▸ **ACTIVITY**
In the text on predictive agents that follows, why should the reality-check ratio be a deployment-time configuration and not a runtime decision? Answer in one to three sentences.

▸ **EXTRACT PROVIDED**
- Generalists and specialists (chapter 09). A specialist agent has narrower expected observations and is therefore easier to predict for. The same logic that makes specialists easier to guard makes them easier to predict. Fine-tuned specialists (chapter 10) can have their predictor fine-tuned on the same domain corpus and get sharper predictions cheaply.
- Predictability (chapter 15). That chapter predicts the agent's own behavior; this one predicts the world. They feed each other: knowing the agent's likely action narrows the space of next world states; knowing the next world state narrows the agent's likely next action. The drift-detection world model in chapter 15 is a specific instance of the general pattern in this chapter.
- Alerting (chapter 17). Prediction error is the cleanest alerting signal you can get because it requires no rules. Hand-written alert thresholds drift; a predictor's surprise signal adapts to the world automatically. Both are useful; predictors usually catch novel failures earlier than rules do.
- Trust (chapter 13). The predictor itself is a sub-agent with a reputation. Track surprise as a signal; let the trust engine downgrade a predictor whose predictions are not holding up. This is how the system avoids agent schizophrenia at the architectural layer, not just the runtime layer.
- Adversarial scenarios (chapter 21). An attacker who can shape what the predictor sees can shape what the agent expects to see. Memory poisoning attacks (chapter 08) generalize directly to predictor poisoning. The defense is the same: provenance on every training observation; consistency checks on retrieval-time predictions; reality-check ratio above zero so the attacker cannot fully replace ground truth with prediction.
Practical guidance
- Build a reactive agent first. The predictive layer is an add-on, not a foundation. Get the perceive-decide-act loop working with ground truth on every step. When it is solid, then ask whether prediction would lower latency or surface anomalies that the reactive loop cannot.
- Start with rolling statistics. A buffer of recent observations plus exponential smoothing or a one-layer model is enough for most production use cases. Build it, run it for a week, look at the surprise distribution. If the answers are useful, stay there. If they are not, climb to a foundation-model-as-predictor next.
- Predict one thing, well. Resist the urge to build a model that predicts state and observations and intent simultaneously. Pick one type; ship it; learn from it; add another later if the first one earned its keep.
- Treat the predictor as an agent in its own right. It has a profile, a fingerprint that changes when you re-train it, a reputation that rises and falls with surprise, and an audit log of what it predicted and what reality did. The kit's
AgentProfileandverificationmodules apply to it as much as to any other agent. - Set the reality-check ratio before you ship. Decide upfront how often the agent must ignore the predictor and read the world. Make it a deployment-time configuration, not a runtime decision the agent can override. The whole point is that the agent does not get to vote on whether it has gone schizophrenic.
- Surface the surprise to humans. Even when the agent acts autonomously, the running surprise of the predictor should be on a dashboard a human watches. It is the cheapest single number you can track for "is this system behaving normally," and it requires zero domain knowledge to interpret.
- Re-fit the predictor on a fixed cadence. The world drifts. A predictor fit three months ago is predicting a world that no longer exists. Schedule re-fits; record the surprise distribution before and after; alert if the new fit's held-out surprise is much higher than the old fit's was. The predictor has its own staleness, separate from the agent's.
- The blind agent is fine. If your agent works as a pure reactive loop, you do not have to add prediction. The blind person never developed schizophrenia. A reactive agent never confabulates a prediction. The cost of "blindness" is latency and lack of free anomaly detection; the benefit is structural simplicity. For some agents that is the right tradeoff. Build prediction when its specific benefits earn the specific failure mode it introduces.

[Stored records]

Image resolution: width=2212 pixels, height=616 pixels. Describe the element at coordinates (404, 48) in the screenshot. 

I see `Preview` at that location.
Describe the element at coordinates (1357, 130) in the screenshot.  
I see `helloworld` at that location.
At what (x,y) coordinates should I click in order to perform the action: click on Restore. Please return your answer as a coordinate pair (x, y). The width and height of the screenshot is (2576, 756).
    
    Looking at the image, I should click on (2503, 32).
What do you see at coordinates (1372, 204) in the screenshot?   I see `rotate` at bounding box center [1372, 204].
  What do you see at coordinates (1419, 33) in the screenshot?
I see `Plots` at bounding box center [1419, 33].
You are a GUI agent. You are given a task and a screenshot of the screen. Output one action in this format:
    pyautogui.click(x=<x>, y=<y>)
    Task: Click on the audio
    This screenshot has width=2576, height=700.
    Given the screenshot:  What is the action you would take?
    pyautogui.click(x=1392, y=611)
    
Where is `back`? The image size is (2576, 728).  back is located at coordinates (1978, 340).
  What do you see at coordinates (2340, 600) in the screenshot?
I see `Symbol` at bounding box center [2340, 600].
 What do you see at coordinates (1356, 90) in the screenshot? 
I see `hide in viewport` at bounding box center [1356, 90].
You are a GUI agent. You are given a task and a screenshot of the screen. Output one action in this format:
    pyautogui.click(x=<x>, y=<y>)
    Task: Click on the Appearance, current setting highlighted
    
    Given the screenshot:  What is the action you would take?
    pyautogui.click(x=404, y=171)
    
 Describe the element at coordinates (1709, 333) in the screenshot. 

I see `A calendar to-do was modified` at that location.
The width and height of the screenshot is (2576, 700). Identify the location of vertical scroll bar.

▸ **SOLUTION BELOW**
The agent must not be able to override how often it ignores the predictor and reads the world. The point is that the agent does not get to vote on whether it has gone schizophrenic.